Uma vez que o novo trabalho de Daniel Mazza — A sinfonia do tempo — traz como subtítulo a legenda primeiro livro de filosofia, dá-se entre o recente vate do ceará e o falecido poeta carioca outro item de parentesco artístico: a propositada comunhão de poesia e filosofia no espaço textual prioritariamente consagrado à primeira. Tal consórcio também foi explorado por Ivan Junqueira, uma vez que em 1977 publicou o livro-poema Três meditações na corda lírica, obra extraordinária como projeto e realização, que estampa versos desse teor: “Raiz de fogo e água e ar e terra,/já não te reconheces nesta esfera,/onde amor aglutina e ódio esfacela,/já não te sabes quem, nem se o que eras/foi mesmo tu, ou só fluida promessa/de um tu que em ti, além, ainda te espera”. Na ocasião em que foi publicado, o livro recebeu resenha de Álvaro Mendes — Um poema longo para ser lido e discutido —, publicada no caderno Livros, de O Globo, em 29 de maio daquele ano. Em seu texto, Mendes apontou o que entendia como impertinências da obra, das quais destaco duas: a longura (cento e setenta e seis versos) e a expressão de um poetar filosofal. Sintetizando a restrição, disse o crítico: “Em língua portuguesa, poemas longos reflexivos são raríssimos”.

O leitor interessado verá, pela direção do texto — reproduzido na Poesia reunida (2005), de Ivan Junqueira —, que o “raríssimo” em questão possui caráter qualificativo, buscando dizer que na literatura “lusógrafa” poemas de tal natureza são árvores minguadas, sem frutos marcantes. Considerando a época em que escreveu, nota-se que Álvaro Mendes ignorou, dentre outras, obras como Opiário, de Fernando Pessoa-Álvaro de Campos, A máquina do mundo, de Drummond, Morte e vida severina, de João Cabral de Melo Neto, Romanceiro da Inconfidência, de Cecília Meireles, Invenção de Orfeu, de Jorge de Lima, e Poema sujo, de Ferreira Gullar.

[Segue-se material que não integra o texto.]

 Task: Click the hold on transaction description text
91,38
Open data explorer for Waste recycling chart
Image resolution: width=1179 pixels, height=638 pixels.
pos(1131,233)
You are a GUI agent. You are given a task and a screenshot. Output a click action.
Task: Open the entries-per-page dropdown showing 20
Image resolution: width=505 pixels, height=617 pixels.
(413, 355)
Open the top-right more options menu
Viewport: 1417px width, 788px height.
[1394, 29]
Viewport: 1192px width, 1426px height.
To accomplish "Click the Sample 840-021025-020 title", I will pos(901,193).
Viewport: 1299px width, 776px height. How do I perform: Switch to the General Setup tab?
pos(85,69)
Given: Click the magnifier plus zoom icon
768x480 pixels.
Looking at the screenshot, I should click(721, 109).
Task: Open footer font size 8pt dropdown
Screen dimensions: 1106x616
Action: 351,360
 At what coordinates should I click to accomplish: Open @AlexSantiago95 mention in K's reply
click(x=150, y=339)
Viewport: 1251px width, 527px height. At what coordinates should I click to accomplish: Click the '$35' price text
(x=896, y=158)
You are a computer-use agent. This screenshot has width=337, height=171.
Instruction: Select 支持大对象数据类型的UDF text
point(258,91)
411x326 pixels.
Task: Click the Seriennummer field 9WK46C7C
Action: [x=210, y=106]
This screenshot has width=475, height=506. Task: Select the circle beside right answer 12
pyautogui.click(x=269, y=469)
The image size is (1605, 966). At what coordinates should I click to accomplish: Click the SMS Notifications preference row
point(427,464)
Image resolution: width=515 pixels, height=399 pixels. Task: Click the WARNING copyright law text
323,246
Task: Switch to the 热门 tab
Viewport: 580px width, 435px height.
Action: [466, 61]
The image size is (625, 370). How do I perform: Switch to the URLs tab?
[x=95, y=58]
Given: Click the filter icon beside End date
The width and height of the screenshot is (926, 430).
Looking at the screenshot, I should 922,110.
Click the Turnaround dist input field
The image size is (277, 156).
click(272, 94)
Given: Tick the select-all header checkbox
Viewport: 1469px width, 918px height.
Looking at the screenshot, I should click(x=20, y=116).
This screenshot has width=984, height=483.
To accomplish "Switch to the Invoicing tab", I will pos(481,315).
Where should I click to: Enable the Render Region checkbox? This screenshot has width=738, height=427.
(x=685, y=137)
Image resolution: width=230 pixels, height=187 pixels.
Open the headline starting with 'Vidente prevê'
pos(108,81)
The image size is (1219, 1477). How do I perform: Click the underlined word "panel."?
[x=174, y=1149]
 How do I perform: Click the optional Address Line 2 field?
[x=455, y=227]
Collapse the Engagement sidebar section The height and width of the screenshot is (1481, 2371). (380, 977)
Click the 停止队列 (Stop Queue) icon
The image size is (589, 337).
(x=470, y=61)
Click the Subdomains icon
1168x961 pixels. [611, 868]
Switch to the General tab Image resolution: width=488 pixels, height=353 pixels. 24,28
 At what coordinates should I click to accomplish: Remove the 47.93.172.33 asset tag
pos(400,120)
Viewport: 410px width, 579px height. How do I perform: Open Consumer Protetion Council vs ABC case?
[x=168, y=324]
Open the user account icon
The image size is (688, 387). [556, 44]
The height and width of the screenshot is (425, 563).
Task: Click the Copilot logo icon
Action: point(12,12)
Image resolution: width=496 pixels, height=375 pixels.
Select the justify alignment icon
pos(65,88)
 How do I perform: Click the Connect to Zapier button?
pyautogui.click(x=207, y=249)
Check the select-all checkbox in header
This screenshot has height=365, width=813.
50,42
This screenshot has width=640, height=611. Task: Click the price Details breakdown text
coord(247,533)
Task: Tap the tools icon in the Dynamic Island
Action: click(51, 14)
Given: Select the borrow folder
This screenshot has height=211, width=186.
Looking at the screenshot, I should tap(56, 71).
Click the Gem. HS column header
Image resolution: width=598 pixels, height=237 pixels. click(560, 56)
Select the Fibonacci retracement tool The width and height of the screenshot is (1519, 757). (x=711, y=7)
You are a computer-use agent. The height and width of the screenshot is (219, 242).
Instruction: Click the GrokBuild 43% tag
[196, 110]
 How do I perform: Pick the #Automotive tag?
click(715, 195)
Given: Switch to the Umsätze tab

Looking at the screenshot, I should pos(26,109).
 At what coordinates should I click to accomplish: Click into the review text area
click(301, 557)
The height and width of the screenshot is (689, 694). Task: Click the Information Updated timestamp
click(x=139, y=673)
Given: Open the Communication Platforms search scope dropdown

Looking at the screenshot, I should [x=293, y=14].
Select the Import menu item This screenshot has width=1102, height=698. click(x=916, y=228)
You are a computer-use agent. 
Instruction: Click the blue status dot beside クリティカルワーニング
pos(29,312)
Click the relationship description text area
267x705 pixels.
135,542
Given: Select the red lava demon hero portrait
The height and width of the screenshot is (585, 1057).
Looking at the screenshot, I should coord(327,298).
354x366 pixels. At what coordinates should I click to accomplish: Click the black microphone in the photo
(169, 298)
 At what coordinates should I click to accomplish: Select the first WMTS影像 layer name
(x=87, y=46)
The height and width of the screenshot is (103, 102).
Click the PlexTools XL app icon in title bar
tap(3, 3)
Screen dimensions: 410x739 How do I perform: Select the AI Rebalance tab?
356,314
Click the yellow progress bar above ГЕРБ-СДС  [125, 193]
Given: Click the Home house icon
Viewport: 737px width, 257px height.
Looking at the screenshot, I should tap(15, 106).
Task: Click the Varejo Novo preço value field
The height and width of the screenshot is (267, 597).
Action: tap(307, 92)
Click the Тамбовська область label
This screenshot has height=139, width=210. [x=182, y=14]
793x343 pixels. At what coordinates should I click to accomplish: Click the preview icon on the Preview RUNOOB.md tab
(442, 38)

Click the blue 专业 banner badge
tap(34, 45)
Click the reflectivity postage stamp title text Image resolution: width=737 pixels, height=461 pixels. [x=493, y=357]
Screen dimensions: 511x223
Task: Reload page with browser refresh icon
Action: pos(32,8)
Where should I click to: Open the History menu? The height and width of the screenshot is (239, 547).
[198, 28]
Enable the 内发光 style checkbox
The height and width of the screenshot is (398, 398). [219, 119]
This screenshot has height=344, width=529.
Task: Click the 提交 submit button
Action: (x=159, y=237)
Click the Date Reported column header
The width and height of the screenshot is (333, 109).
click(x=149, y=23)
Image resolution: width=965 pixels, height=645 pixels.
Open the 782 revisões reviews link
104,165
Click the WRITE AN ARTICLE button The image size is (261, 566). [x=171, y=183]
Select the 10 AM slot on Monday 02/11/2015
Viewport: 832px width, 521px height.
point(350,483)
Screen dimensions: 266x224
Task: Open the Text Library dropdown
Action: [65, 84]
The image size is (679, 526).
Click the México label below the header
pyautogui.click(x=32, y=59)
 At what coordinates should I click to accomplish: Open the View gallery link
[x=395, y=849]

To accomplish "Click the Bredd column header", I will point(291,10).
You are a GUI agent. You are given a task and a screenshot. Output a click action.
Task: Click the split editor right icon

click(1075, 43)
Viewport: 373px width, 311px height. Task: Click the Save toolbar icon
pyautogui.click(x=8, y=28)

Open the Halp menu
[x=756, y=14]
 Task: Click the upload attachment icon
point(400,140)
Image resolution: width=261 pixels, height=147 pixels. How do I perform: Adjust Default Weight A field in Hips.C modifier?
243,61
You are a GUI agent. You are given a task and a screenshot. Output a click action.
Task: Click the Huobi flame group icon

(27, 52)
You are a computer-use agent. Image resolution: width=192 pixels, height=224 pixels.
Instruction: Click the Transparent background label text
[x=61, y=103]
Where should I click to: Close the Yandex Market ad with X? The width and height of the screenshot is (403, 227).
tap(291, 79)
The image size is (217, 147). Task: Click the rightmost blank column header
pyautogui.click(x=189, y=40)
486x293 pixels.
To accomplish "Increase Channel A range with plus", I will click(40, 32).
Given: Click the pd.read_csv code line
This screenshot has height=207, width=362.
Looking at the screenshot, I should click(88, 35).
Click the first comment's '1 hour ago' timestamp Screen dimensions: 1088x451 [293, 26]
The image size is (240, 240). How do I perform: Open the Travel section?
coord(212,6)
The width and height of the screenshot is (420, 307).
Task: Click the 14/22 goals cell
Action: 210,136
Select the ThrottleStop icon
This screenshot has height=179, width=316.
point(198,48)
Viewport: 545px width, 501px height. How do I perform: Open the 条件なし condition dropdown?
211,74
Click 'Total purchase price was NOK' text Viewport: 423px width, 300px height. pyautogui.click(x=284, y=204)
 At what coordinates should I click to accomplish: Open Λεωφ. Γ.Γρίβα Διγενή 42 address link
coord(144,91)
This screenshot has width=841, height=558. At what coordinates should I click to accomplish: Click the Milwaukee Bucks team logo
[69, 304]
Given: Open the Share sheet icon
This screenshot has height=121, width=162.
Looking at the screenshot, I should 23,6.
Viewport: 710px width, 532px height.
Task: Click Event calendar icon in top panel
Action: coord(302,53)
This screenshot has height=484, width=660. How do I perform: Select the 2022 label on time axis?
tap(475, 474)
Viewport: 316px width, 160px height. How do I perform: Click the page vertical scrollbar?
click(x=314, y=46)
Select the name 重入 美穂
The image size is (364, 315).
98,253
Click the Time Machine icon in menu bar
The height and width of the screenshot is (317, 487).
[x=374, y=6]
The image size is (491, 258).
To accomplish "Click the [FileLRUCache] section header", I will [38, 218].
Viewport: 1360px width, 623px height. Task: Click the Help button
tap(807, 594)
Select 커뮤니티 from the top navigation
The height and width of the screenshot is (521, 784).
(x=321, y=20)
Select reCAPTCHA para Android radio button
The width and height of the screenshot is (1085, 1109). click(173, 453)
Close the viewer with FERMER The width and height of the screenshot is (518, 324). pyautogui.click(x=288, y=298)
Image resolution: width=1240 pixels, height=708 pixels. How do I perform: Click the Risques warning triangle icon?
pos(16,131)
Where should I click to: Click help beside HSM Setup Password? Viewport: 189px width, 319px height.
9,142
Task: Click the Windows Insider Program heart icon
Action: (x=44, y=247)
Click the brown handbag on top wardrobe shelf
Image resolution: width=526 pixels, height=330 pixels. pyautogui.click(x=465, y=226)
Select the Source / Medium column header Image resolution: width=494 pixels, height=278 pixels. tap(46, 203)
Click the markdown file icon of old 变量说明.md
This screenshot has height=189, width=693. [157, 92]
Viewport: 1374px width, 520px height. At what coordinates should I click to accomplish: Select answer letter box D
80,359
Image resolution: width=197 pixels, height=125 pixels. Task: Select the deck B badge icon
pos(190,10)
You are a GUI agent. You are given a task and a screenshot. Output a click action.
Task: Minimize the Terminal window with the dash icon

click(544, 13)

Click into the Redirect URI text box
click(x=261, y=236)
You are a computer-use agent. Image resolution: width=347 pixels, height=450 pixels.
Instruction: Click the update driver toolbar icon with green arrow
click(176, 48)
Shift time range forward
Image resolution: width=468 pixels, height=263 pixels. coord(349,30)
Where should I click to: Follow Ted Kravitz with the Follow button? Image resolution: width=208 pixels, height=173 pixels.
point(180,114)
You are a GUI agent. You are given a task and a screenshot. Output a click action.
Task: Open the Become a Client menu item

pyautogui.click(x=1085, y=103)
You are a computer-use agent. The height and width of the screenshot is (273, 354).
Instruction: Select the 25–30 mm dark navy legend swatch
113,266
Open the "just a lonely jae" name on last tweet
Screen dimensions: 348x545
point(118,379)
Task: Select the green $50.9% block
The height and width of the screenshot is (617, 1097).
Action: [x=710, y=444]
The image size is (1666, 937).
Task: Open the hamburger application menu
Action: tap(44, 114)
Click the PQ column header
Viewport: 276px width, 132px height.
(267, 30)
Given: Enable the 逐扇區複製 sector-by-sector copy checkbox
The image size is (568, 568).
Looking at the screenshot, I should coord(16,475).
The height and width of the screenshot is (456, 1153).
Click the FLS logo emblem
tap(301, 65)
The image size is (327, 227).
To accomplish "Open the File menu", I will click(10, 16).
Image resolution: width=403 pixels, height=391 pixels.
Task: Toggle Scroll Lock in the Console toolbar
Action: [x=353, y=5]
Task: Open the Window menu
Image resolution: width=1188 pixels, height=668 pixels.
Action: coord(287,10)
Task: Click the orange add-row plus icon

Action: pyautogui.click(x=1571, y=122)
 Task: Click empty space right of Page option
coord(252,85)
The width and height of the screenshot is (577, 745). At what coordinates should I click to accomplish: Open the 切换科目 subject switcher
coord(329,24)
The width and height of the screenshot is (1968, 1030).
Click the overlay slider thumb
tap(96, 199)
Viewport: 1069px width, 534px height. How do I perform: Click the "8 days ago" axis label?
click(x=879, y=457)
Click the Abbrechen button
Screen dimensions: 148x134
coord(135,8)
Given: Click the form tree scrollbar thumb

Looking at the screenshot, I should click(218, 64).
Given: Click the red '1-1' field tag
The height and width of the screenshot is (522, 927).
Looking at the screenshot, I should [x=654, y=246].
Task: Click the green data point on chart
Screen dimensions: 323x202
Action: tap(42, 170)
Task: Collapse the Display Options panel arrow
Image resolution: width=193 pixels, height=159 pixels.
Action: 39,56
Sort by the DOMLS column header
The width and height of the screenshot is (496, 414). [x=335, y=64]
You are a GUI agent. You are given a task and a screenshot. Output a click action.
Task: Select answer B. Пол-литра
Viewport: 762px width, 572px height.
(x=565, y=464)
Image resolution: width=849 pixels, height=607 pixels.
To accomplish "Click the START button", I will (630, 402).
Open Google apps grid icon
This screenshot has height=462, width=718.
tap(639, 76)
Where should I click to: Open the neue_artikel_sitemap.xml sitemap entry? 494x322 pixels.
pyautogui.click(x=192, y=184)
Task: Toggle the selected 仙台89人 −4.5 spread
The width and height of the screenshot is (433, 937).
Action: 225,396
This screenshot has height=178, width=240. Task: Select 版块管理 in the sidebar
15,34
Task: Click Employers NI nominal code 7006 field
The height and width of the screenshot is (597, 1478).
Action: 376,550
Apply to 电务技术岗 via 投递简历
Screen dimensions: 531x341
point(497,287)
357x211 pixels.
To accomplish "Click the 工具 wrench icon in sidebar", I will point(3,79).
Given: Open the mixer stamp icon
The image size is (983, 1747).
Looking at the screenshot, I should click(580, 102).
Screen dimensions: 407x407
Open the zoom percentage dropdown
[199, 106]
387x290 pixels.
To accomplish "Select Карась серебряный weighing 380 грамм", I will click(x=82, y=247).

Ignorou também que é meritório o esforço para a prática de algo pouco usual, e que as coisas maiores, por estourarem o monótono da convenção, pertencem ao raro, e não ao banal.

Coesão da forma
Ainda que dividido em duas partes, sendo a primeira — Diálogo — composta pelos poemas O morto, O coveiro e A morte, e a segunda — Monólogo — constituída do solitário Silêncio, A sinfonia do tempo, de Daniel Mazza, pode ser lido como um poema único, tamanha a coesão de sua forma e do desdobramento de sua questão central, envolvendo o ser e a finitude. Assim, o poema, com suas cento e cinquenta e quatro oitavas, totalizando mil duzentos e trinta e dois versos, é inegavelmente longo. Também inegável é seu espírito filosófico, algo esclarecido já pelo mencionado subtítulo, por algumas de suas metáforas — “Ser coveiro é ser filósofo,/E filosofar com as mãos” — e pela parte final do livro, quando, de acordo com o poeta Alexei Bueno (em prefácio), “o pensamento puro se sobrepõe à metáfora”. O asserto se confirma por, dentre outros, os seguintes versos: “A via da verdade, o ser/Uno, pleno e infinito./O ser uno de Parmênides/Apreendido por Melisso./O ser uno de Parmênides,/O infinito de Melisso,/O ser-verdade, o real,/O ser-tecido-princípio”. Aliás, em posição diferente da de Álvaro Mendes, Alexei Bueno faz melhor juízo da poesia agora explorada por Mazza, de cujo livro o subtítulo

marca, de forma explícita, a ligação do autor a uma longa genealogia da poesia de pensamento em nossa língua, uma família que vem de Sá de Miranda e muito especialmente de Camões para, passando por Antero de Quental, Augusto dos Anjos e Fernando Pessoa, entre muitos outros nomes, chegar até nossos dias. A expressão poesia de pensamento não é nem um pouco feliz, pois todas o são de uma maneira ou de outra, mas acreditamos que fica evidente para o leitor tratar-se daquela que se debruça de maneira mais ostensiva sobre o mistério insolúvel do Ser, o que a irmana, apesar dos processos radicalmente diversos, com a Filosofia. De qualquer maneira, é sempre bom lembrar a simbiose que existia entre poesia e Filosofia no momento inigualável do nascimento do pensamento ocidental na Grécia, quando todos os filósofos vazavam seu pensamento em versos.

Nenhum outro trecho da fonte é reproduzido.